Because SQLite is not the best fit for an application on the web, you'll likely need to switch to a different relational database. I'd recommend PostgreSQL. Postgres (as it is often "abbreviated" to) is a wildly popular, open source database that is very well supported. Combined with psycopg2 as the Django engine, you'll find that many places that can host your Django app will work well with Postgres.
We can explore more database configuration in a future article on deployment. For now, while you're learning, SQLite is perfectly well suited for the task.
Modeling Your Data
Now that you have an idea of where Django will store your data, let's focus on how Django will store data.
Django represents data for a database in Python classes called models. Django models are similar to the form classes that we saw in the last article. A Django model declares the data that you want to store in the database as class level attributes, just like a form class. In fact, the types of fields are extremely similar to their form counterparts, and for good reason! We often want to save form data and store it so it makes sense for models to be similar to forms in structure. Let's look at an example.
# application/models.py
from django.db import models
class Employee(models.Model):
first_name = models.CharField(max_length=100)
last_name = models.CharField(max_length=100)
job_title = models.CharField(max_length=200)
This model class describes the pieces that we want to include in a database table. Each model class represents one database table. If we wanted the phone numbers that I mentioned earlier, we'd create a separate PhoneNumber
class. Conventionally, we use a singular name instead of a plural when naming the class. We do that because each row in the table is represented as an object instance.
>>> from application.models import Employee
>>> employee = Employee(
... first_name='Tom',
... last_name='Bombadil',
... job_title='Old Forest keeper')
>>> employee.first_name
'Tom'
This example appears to create a new employee, but it's missing a key element. We haven't saved the employee
instance to the database. We can do that with employee.save()
, but, if you are following along and tried to call that right now, it will fail with an error that says that the employee table doesn't exist.
Since the database is a tool that is external to Django, the database needs a bit of preparation before it can receive data from Django.
Preparing A Database With Migrations
We now know that Django models are Python classes that map to database tables. Database tables don't magically appear. We need the ability to set up tables so that they will match the structure defined in the Python class. The tool Django provides to make Django models and a database sync up is called the migrations system.
Migrations are Python files that describe the sequence of database operations that are needed to make a database match any model definitions that you have in your project.
Because Django works with many databases, these database operation are defined in Python files so that the operations can be abstract. By using abstract operations, the Django migration system can plug in the specific database commands for whatever database you're using. If you're starting out with SQLite, then moving to PostgreSQL when you're ready to put your application on the internet, then the migration system will do its best to smooth over the differences to minimize the amount of work you would need while making the transition.
Initially, you can get pretty far without understanding the internals of how migration files work. At the core level, you need to learn a couple of Django commands: makemigrations
and migrate
.

### DATASET EXCERPTS
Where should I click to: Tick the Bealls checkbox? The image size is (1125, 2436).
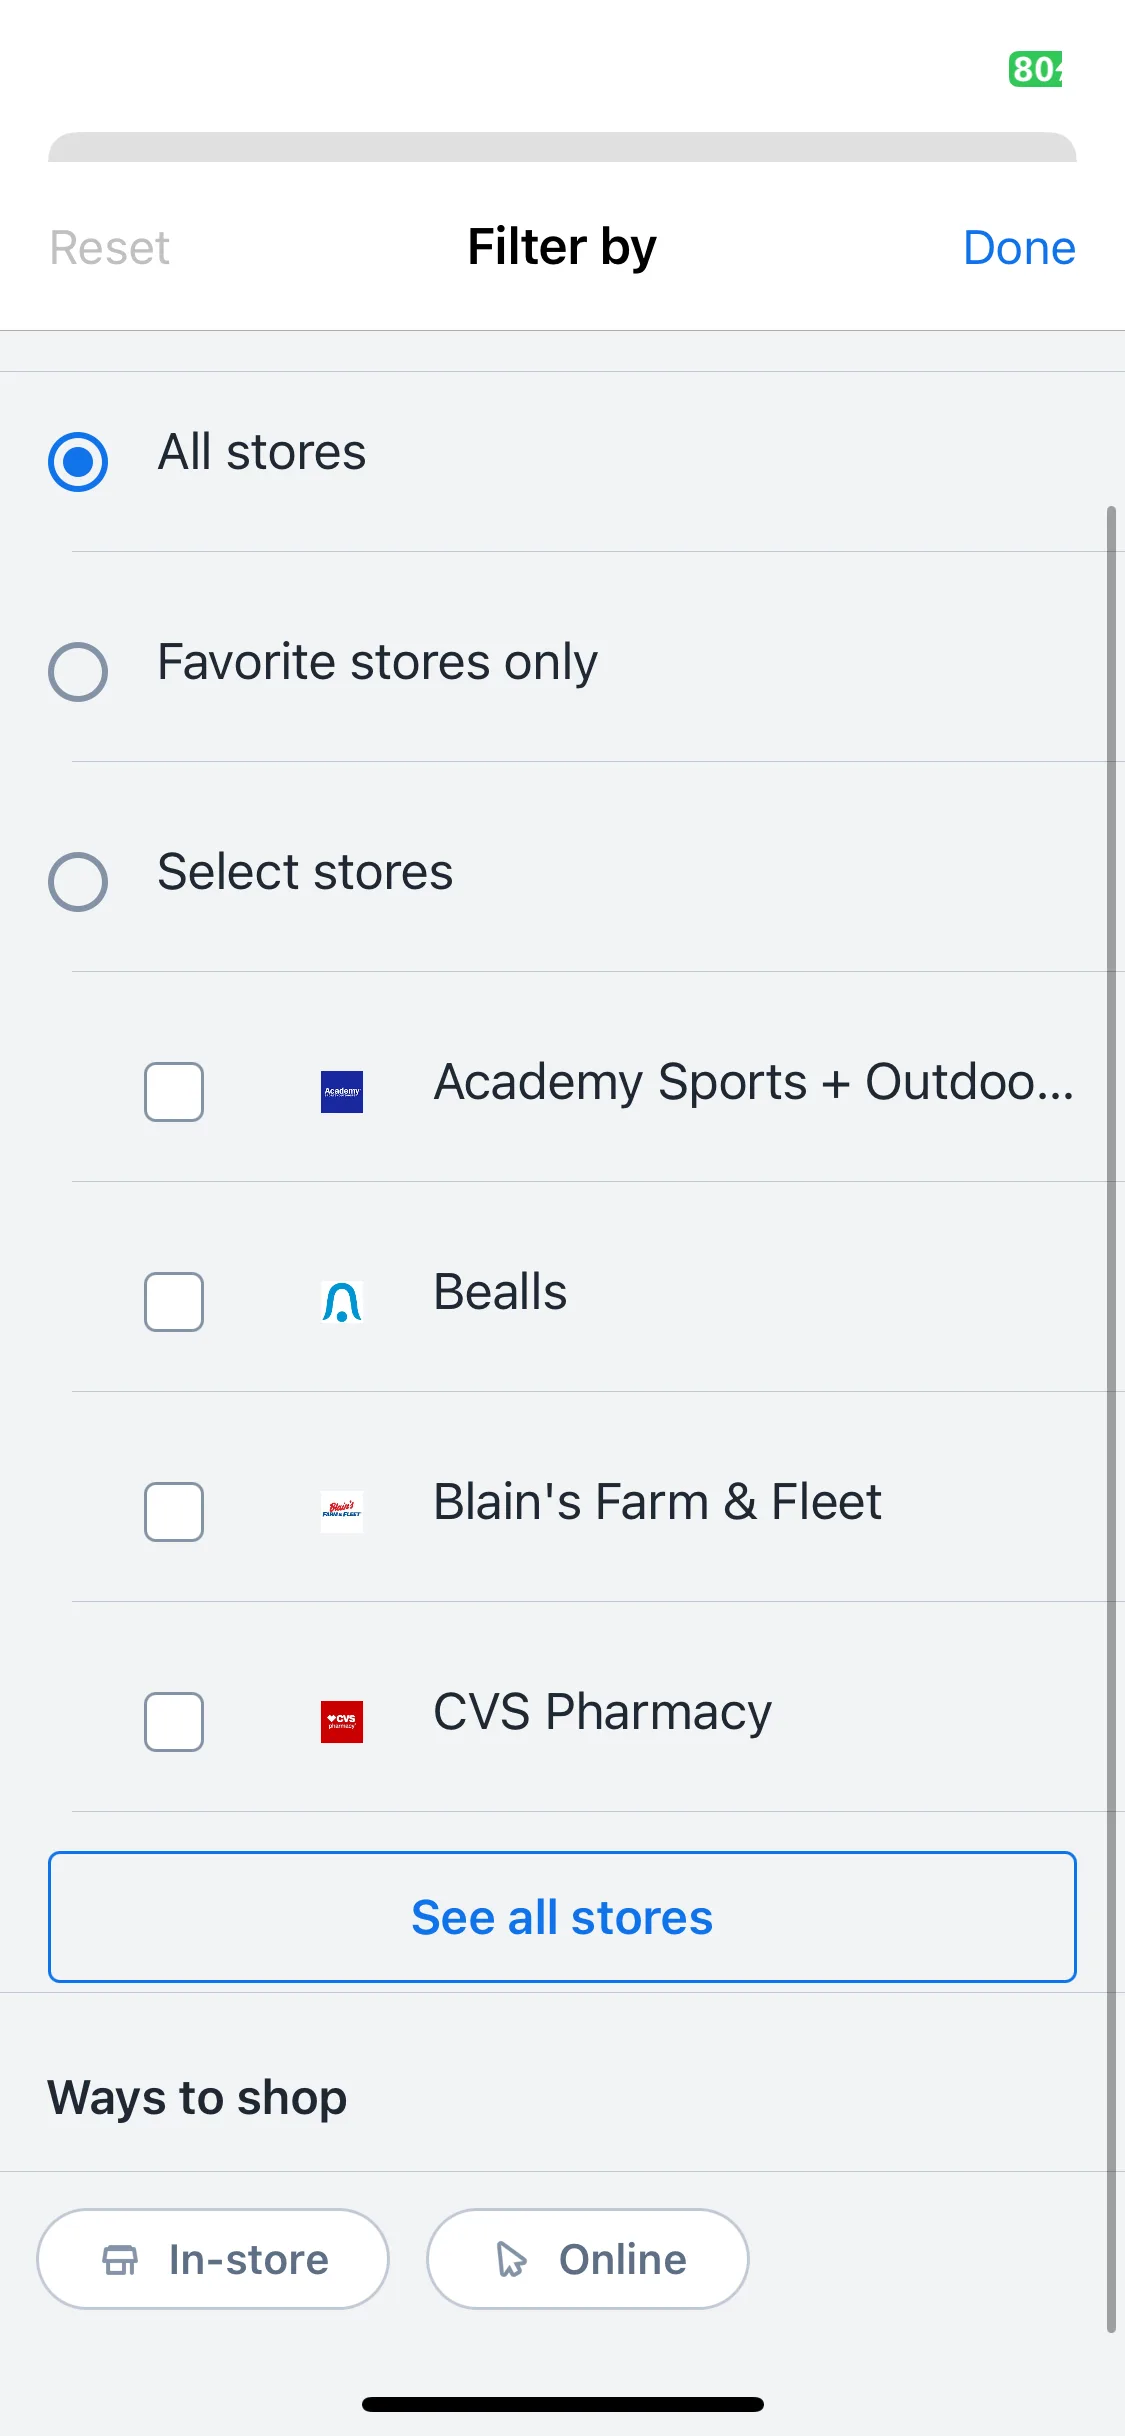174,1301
--
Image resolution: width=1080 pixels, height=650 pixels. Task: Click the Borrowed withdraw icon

### STATED PROBLEM 1
Retype everything in the Django passage from "We can explore" down to "for the task.".
### STATED PROBLEM 2
According to the Django passage, why are migration operations written in Python files rather than as database commands? Answer in one to three sentences.
### STATED PROBLEM 3
Proceed with the Django passage from the point where it stops.

### WRITTEN ANSWER 1
We can explore more database configuration in a future article on deployment. For now, while you're learning, SQLite is perfectly well suited for the task.

### WRITTEN ANSWER 2
Django works with many databases, so the operations are defined in Python files to keep them abstract. This lets the migration system plug in the specific commands for whichever database is in use.

### WRITTEN ANSWER 3
makemigrations
The makemigrations
command will create any migration files if there are any pending model changes. To create our migration file for the Employee
model, we can run:
(venv) $ ./manage.py makemigrations
Migrations for 'application':
application/migrations/0001_initial.py
- Create model Employee
The important thing to note is that we require a new migration when we make model changes that update any model fields. This includes:
- Adding new models or new fields
- Modifying existing fields
- Deleting existing fields
- Changing some model metadata and a few other edge cases
If you do not make a migration, you will likely encounter errors when fetching data from the database. This is because Django only builds queries based on what is defined in the Python code. The system assumes that the database is in the proper state. Django will try to query on database tables even if those tables don't exist yet!
migrate
The other command, migrate
, takes migration files and applies them to a database. For example:
(venv) $ ./manage.py migrate
Operations to perform:
Apply all migrations: admin, application, auth, contenttypes, sessions
Running migrations:
Applying contenttypes.0001_initial... OK
Applying auth.0001_initial... OK
Applying admin.0001_initial... OK
Applying admin.0002_logentry_remove_auto_add... OK
Applying admin.0003_logentry_add_action_flag_choices... OK
Applying application.0001_initial... OK
Applying contenttypes.0002_remove_content_type_name... OK
Applying auth.0002_alter_permission_name_max_length... OK
Applying auth.0003_alter_user_email_max_length... OK
Applying auth.0004_alter_user_username_opts... OK
Applying auth.0005_alter_user_last_login_null... OK
Applying auth.0006_require_contenttypes_0002... OK
Applying auth.0007_alter_validators_add_error_messages... OK
Applying auth.0008_alter_user_username_max_length... OK
Applying auth.0009_alter_user_last_name_max_length... OK
Applying auth.0010_alter_group_name_max_length... OK
Applying auth.0011_update_proxy_permissions... OK
Applying sessions.0001_initial... OK
This is the output that happens when applying our new migration. What is all this stuff!?
The migration system is also used by built-in Django applications. In my sample project, I used startproject
which includes a set of included applications in the INSTALLED_APPS
list. We can observe that our sample application
applied its migration, and the migrations from the other Django applications that we included are also applied.
Those are the fundamentals of migrations. You can also use migrations to apply more complex operations like actions that are specific to your selected database. You can learn more about what Django migrations can do in the Migrations documentation.
Working With Models
After running migrations, your database will be prepared to communicate properly with Django.
To create new rows in our new database tables, we can use a model's save
method. When you save a model instance, Django will send a message to the database that effectively says "add this new data to this database table." These database "messages" are actually called queries.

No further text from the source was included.